PROVIDED DATA —
________________________

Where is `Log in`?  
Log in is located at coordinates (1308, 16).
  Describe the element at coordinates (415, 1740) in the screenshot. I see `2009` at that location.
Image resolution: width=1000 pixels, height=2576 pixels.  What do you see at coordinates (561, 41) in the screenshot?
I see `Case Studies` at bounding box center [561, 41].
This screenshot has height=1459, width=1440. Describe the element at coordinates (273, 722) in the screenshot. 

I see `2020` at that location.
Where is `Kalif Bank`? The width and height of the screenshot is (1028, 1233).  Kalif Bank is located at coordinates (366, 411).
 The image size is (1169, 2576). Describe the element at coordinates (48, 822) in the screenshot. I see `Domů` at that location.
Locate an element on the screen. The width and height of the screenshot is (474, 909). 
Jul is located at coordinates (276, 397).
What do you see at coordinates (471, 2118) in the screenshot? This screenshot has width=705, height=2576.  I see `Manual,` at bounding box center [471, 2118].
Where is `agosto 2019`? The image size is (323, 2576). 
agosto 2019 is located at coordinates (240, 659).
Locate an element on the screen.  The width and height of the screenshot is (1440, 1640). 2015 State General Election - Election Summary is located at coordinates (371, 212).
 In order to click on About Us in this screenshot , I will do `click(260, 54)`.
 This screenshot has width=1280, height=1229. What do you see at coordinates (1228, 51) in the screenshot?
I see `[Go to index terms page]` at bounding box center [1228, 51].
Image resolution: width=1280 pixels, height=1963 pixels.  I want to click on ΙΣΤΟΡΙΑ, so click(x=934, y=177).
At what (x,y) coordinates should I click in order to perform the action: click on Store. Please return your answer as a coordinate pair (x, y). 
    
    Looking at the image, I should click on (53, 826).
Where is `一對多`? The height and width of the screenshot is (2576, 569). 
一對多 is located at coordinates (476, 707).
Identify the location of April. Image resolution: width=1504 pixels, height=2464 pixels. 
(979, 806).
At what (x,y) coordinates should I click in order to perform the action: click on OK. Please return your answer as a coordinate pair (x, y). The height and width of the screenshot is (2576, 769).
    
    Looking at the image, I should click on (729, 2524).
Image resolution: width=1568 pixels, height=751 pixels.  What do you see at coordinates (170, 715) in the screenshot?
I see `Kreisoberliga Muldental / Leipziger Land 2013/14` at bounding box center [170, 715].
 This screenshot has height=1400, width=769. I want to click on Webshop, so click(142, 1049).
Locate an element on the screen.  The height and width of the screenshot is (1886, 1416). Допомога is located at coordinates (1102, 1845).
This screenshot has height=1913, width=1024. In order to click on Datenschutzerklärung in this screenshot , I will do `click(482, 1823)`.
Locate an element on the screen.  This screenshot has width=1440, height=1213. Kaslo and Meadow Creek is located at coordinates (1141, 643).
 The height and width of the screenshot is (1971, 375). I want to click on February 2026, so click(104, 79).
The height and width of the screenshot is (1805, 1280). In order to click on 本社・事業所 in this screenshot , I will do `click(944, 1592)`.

________________________

EXERCISE OBJECTIVE — Quote the items verbatim from the first line through the line containing "center [561, 41].", including both ends.

TASK RESPONSE —
Where is `Log in`?  
Log in is located at coordinates (1308, 16).
  Describe the element at coordinates (415, 1740) in the screenshot. I see `2009` at that location.
Image resolution: width=1000 pixels, height=2576 pixels.  What do you see at coordinates (561, 41) in the screenshot?
I see `Case Studies` at bounding box center [561, 41].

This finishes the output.